======== TASK INPUT ========
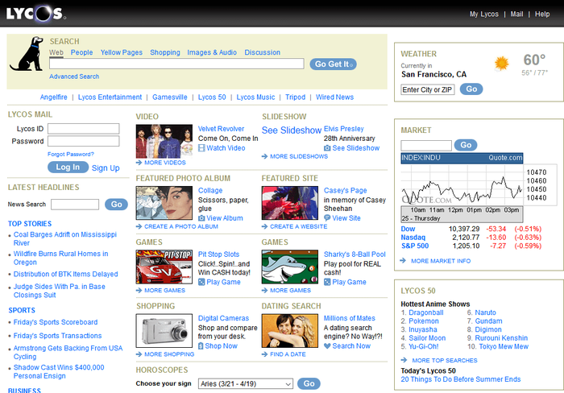This screenshot has width=564, height=393.
Task: Open See Slideshow under Elvis Presley
Action: point(351,148)
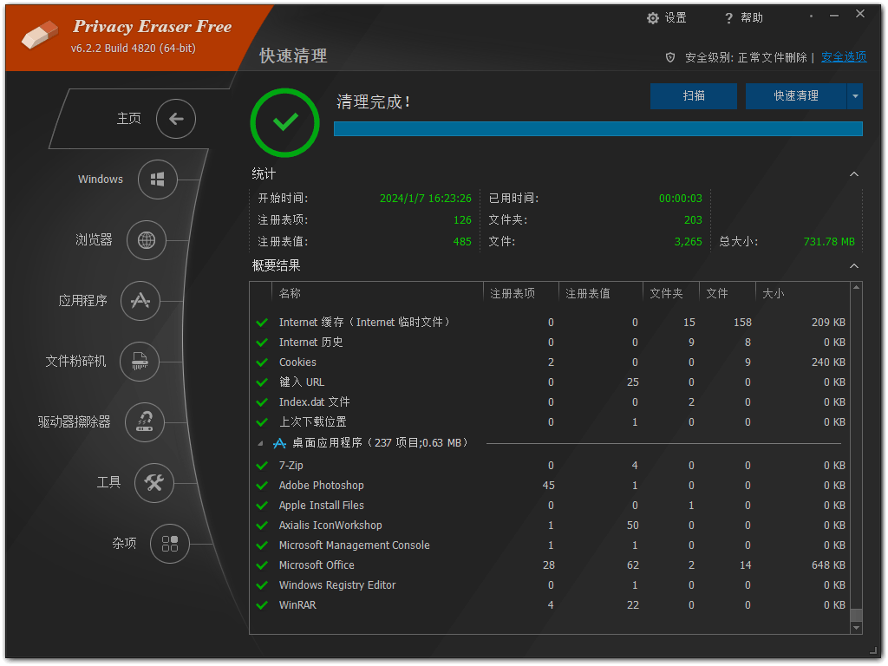
Task: Click the 扫描 button
Action: [693, 96]
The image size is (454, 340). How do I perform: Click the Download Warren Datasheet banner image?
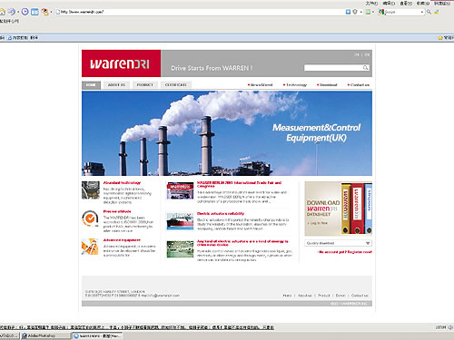click(338, 209)
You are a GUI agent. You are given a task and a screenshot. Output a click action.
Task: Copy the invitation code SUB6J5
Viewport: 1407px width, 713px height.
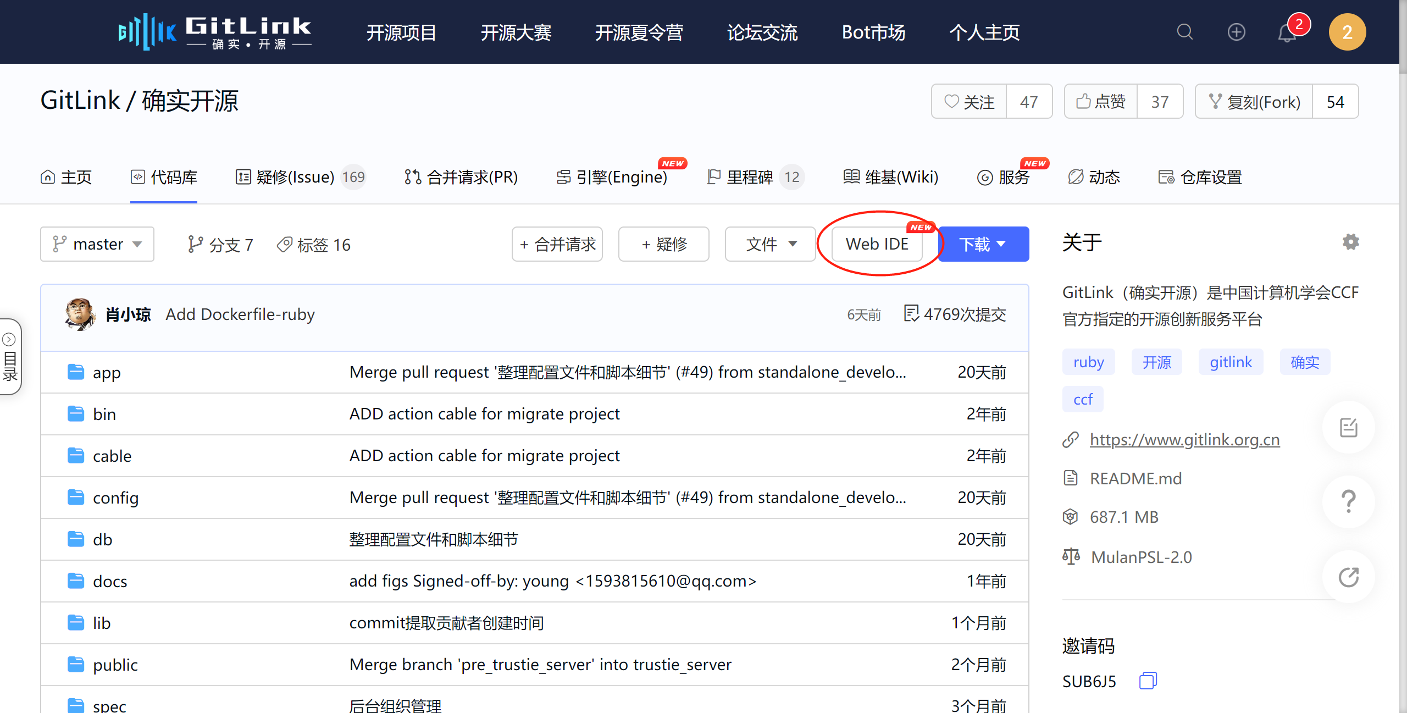(x=1148, y=681)
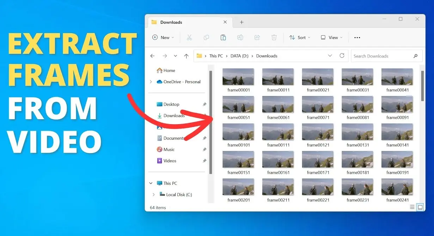Select the Rename icon in the toolbar
Screen dimensions: 434x236
(240, 37)
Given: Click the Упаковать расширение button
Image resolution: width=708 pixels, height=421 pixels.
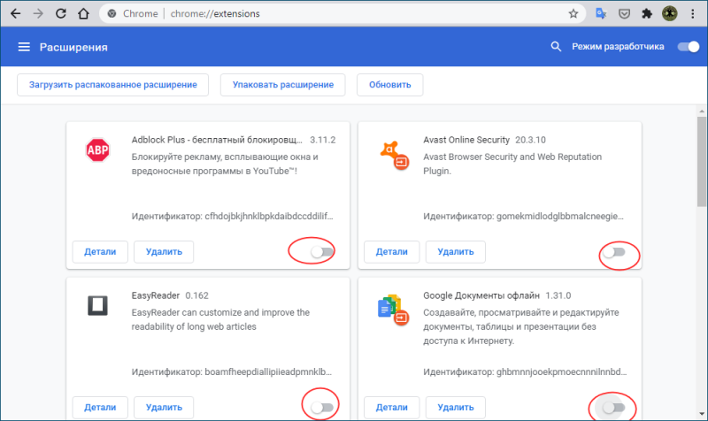Looking at the screenshot, I should pos(282,85).
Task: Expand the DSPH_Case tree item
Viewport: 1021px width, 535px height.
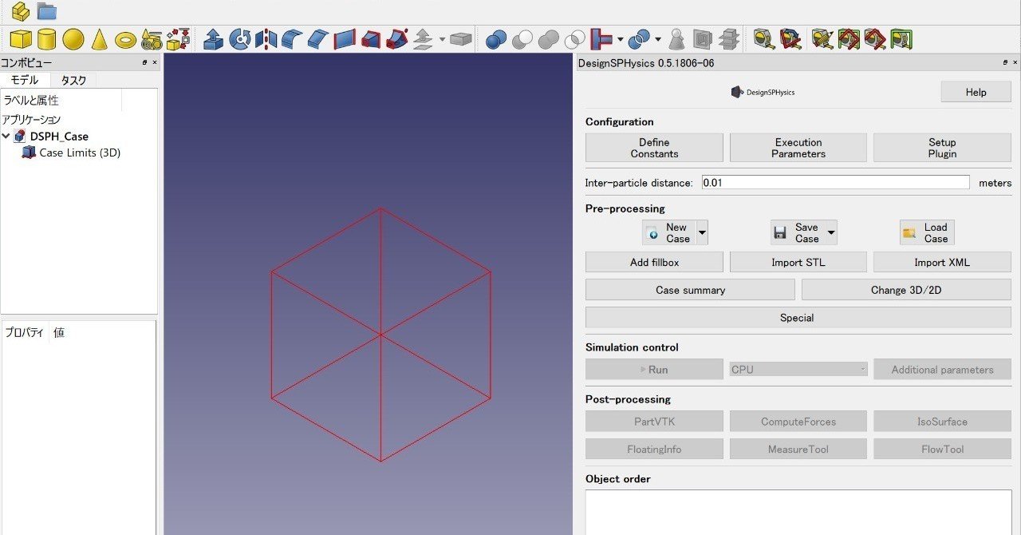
========
▶ **WHAT THE EXERCISE ASKS**:
From the line that contains "The image size" through the last line of the entries, transcribe every line exactly, leaving out the pictures.

▶ **RESPONSE TO THIS EXERCISE**:
The image size is (454, 340). How do I perform: Click the Download Warren Datasheet banner image?
click(338, 209)
You are a GUI agent. You are given a task and a screenshot. Output a click action.
Task: Copy the invitation code SUB6J5
Viewport: 1407px width, 713px height.
(x=1148, y=681)
Select the Rename icon in the toolbar
Screen dimensions: 434x236
(240, 37)
Given: Click the Упаковать расширение button
Image resolution: width=708 pixels, height=421 pixels.
Looking at the screenshot, I should pos(282,85).
Task: Expand the DSPH_Case tree item
Viewport: 1021px width, 535px height.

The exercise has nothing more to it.